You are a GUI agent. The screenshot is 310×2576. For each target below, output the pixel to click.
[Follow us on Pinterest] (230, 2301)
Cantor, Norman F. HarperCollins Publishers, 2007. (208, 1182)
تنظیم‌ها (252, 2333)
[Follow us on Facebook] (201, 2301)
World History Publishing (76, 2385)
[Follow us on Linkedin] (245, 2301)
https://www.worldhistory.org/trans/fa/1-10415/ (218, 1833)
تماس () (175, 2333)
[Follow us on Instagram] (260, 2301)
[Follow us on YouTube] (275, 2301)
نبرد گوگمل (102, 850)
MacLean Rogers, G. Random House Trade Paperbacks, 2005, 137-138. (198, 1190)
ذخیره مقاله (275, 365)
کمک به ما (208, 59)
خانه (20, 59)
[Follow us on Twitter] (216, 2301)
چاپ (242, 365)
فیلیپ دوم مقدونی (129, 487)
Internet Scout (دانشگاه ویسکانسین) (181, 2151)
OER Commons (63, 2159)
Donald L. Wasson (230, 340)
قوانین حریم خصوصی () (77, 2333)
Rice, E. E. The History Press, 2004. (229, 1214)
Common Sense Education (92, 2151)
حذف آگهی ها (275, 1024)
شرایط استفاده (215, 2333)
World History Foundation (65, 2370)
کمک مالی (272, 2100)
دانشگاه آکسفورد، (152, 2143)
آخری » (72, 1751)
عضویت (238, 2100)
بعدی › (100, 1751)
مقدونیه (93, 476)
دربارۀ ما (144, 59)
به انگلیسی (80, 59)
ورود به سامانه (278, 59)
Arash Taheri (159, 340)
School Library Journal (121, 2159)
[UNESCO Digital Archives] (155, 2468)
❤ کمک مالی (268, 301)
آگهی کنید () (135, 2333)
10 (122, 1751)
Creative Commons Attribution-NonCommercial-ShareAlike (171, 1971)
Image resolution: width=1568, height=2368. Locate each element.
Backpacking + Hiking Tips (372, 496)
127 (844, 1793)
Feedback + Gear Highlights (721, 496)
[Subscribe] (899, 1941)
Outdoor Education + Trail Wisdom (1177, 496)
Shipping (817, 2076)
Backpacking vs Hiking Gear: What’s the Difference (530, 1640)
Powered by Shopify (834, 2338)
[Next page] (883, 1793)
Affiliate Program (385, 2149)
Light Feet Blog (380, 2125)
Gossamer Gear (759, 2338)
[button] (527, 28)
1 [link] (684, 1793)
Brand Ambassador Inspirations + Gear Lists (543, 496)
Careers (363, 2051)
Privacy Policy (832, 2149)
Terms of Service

══════════

EXERCISE AIM: Look above for the line that contains "تنظیم‌ها (252, 2333)". Starting there, transcribe every line exactly until you have copied the line that contains "قوانین حریم خصوصی () (77, 2333)".

OUTPUT OF THE TASK:
تنظیم‌ها (252, 2333)
[Follow us on Facebook] (201, 2301)
World History Publishing (76, 2385)
[Follow us on Linkedin] (245, 2301)
https://www.worldhistory.org/trans/fa/1-10415/ (218, 1833)
تماس () (175, 2333)
[Follow us on Instagram] (260, 2301)
[Follow us on YouTube] (275, 2301)
نبرد گوگمل (102, 850)
MacLean Rogers, G. Random House Trade Paperbacks, 2005, 137-138. (198, 1190)
ذخیره مقاله (275, 365)
کمک به ما (208, 59)
خانه (20, 59)
[Follow us on Twitter] (216, 2301)
چاپ (242, 365)
فیلیپ دوم مقدونی (129, 487)
Internet Scout (دانشگاه ویسکانسین) (181, 2151)
OER Commons (63, 2159)
Donald L. Wasson (230, 340)
قوانین حریم خصوصی () (77, 2333)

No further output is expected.